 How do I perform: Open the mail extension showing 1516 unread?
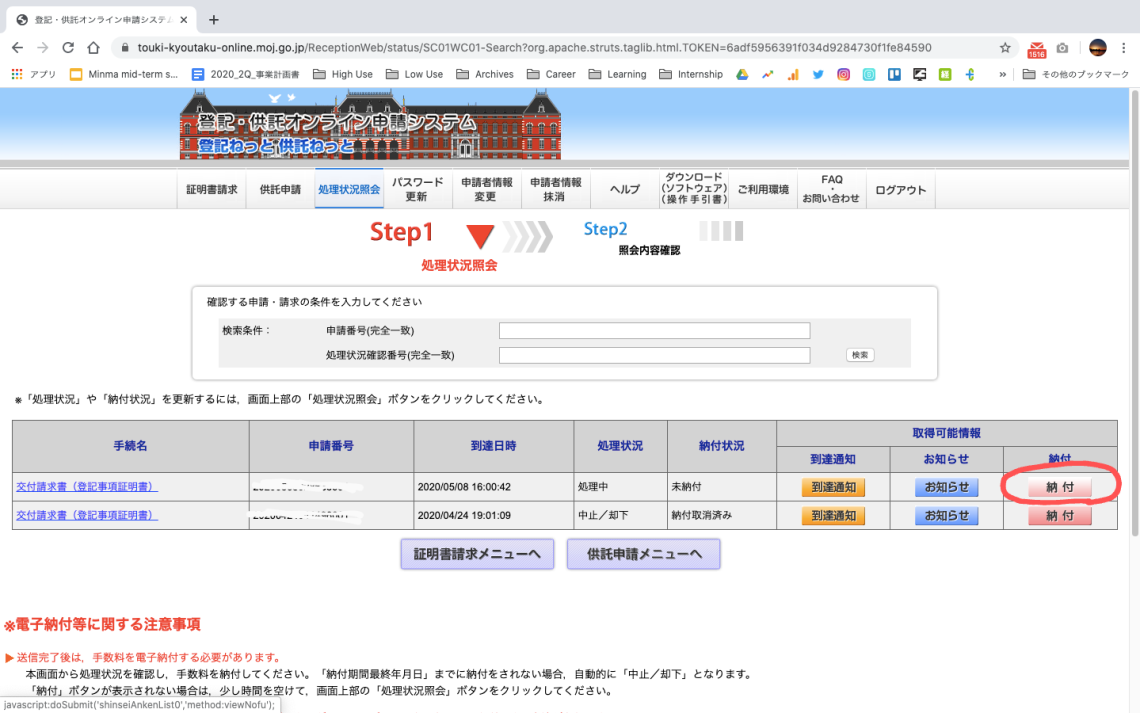(1037, 49)
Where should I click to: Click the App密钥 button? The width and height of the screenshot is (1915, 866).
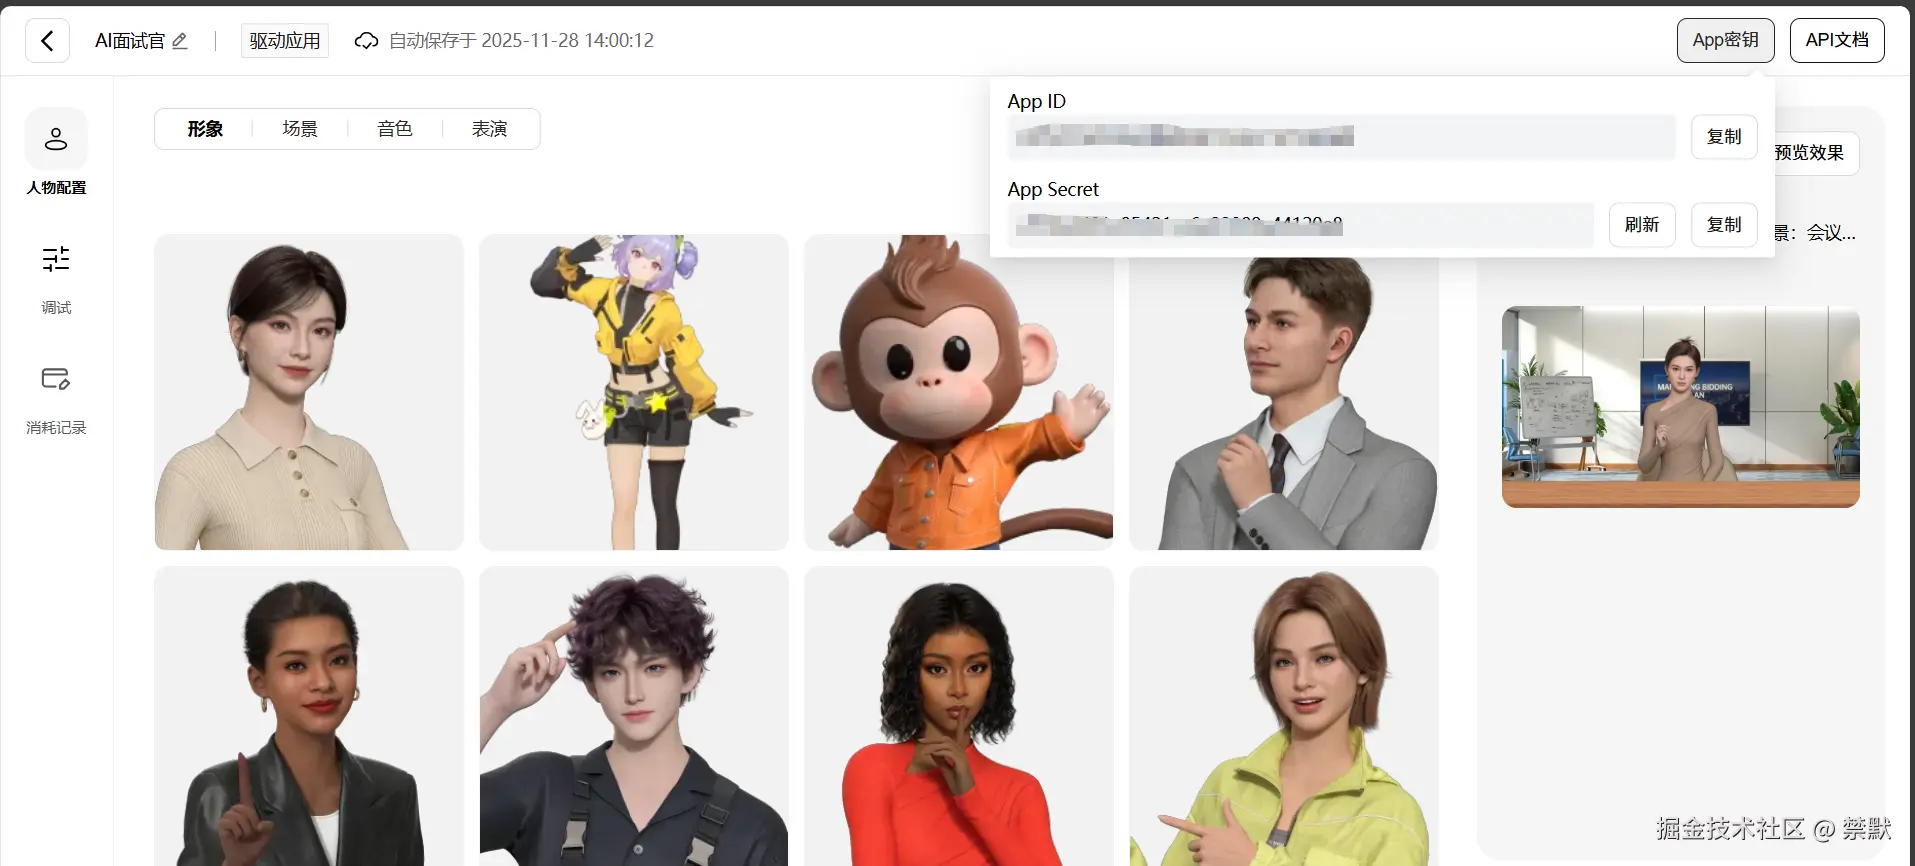coord(1725,40)
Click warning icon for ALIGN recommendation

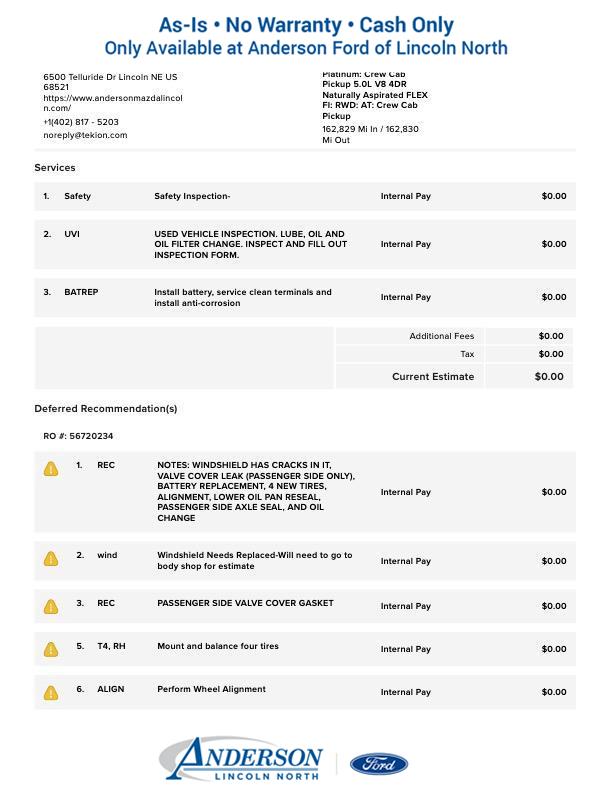[x=51, y=693]
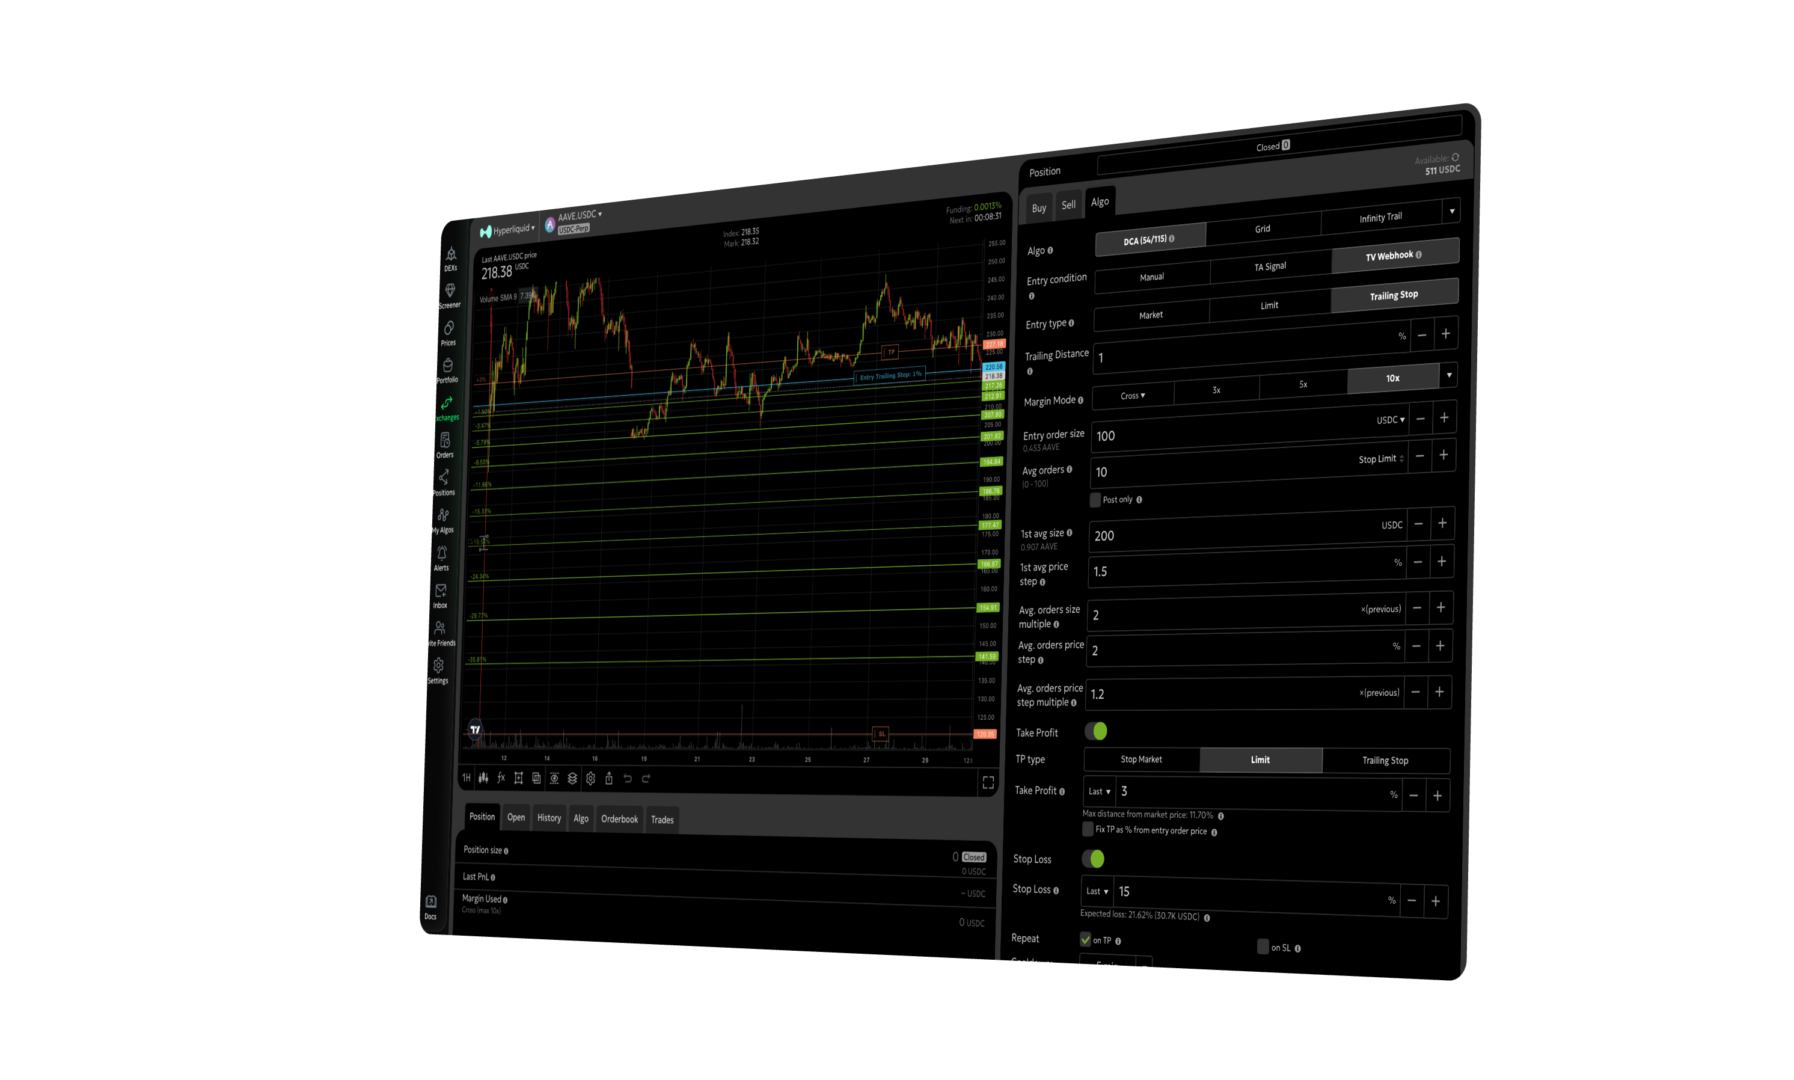Open the chart Settings gear icon

coord(591,778)
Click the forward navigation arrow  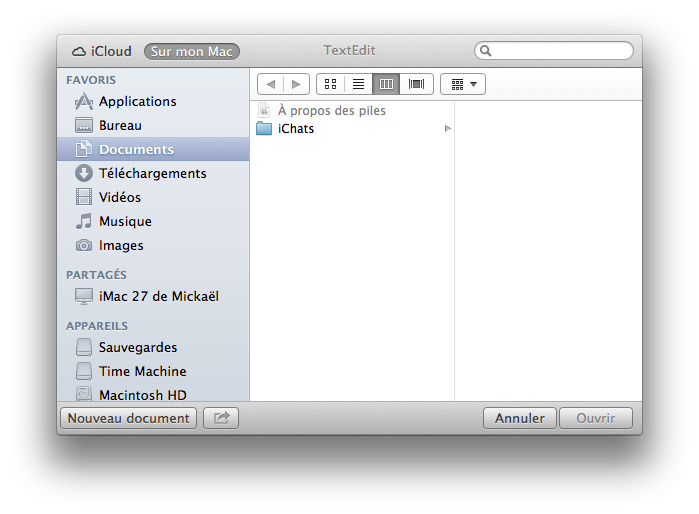click(x=296, y=84)
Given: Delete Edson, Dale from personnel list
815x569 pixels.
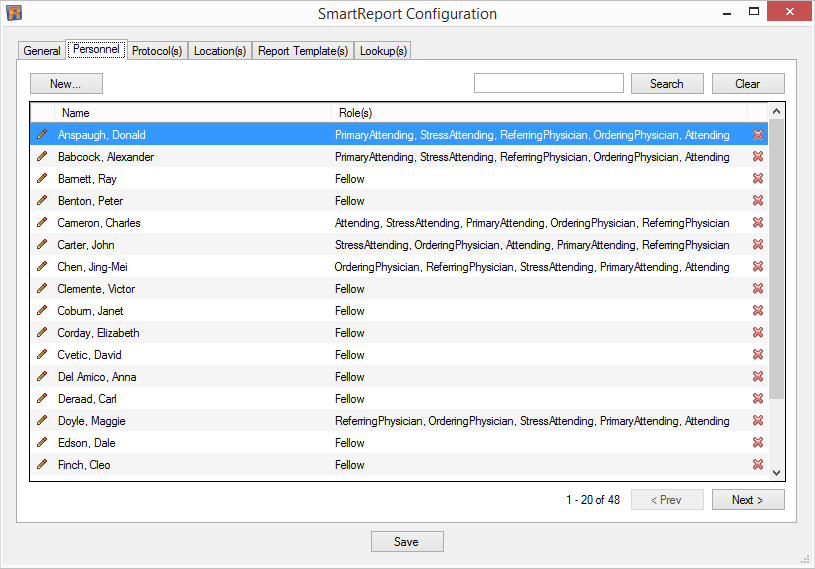Looking at the screenshot, I should (757, 443).
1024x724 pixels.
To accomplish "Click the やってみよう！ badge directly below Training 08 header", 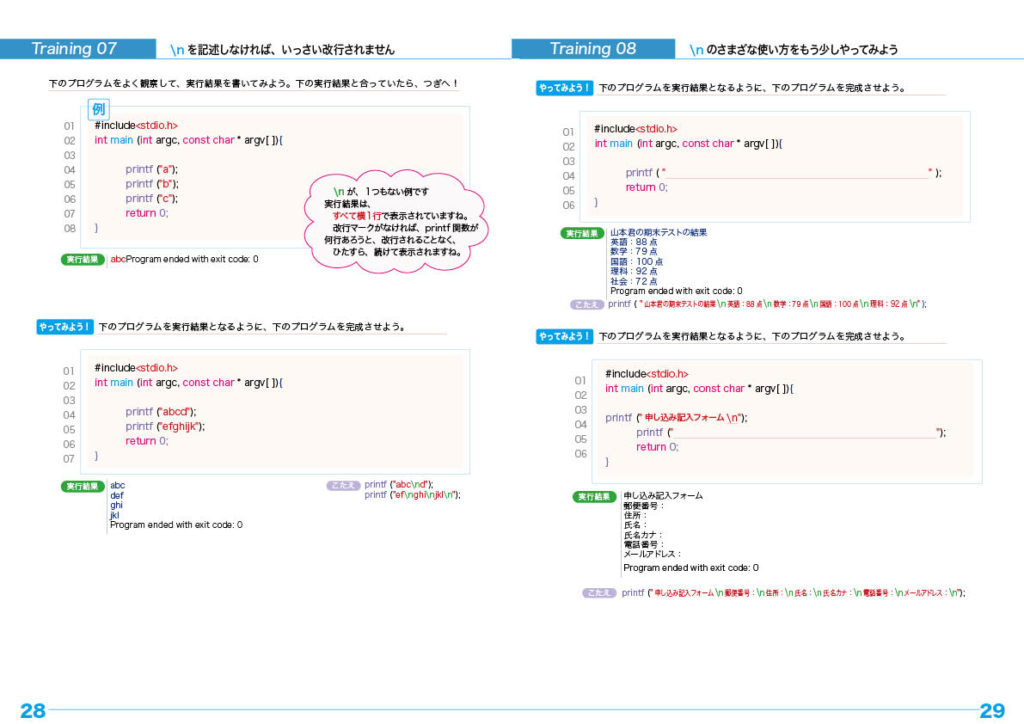I will tap(565, 88).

§ **Goal of the exercise**:
Convert the lines from the first one through the line holding "coord(591,778)", inclusive, into a JSON list of strings with one string per line, skipping blank lines and leaving out the pictures.

§ **Response below**:
[
  " How do I perform: Open the mail extension showing 1516 unread?",
  "(1037, 49)",
  "Where should I click to: Click the App密钥 button? The width and height of the screenshot is (1915, 866).",
  "coord(1725,40)",
  "Click warning icon for ALIGN recommendation",
  "[x=51, y=693]",
  "Open the chart Settings gear icon",
  "coord(591,778)"
]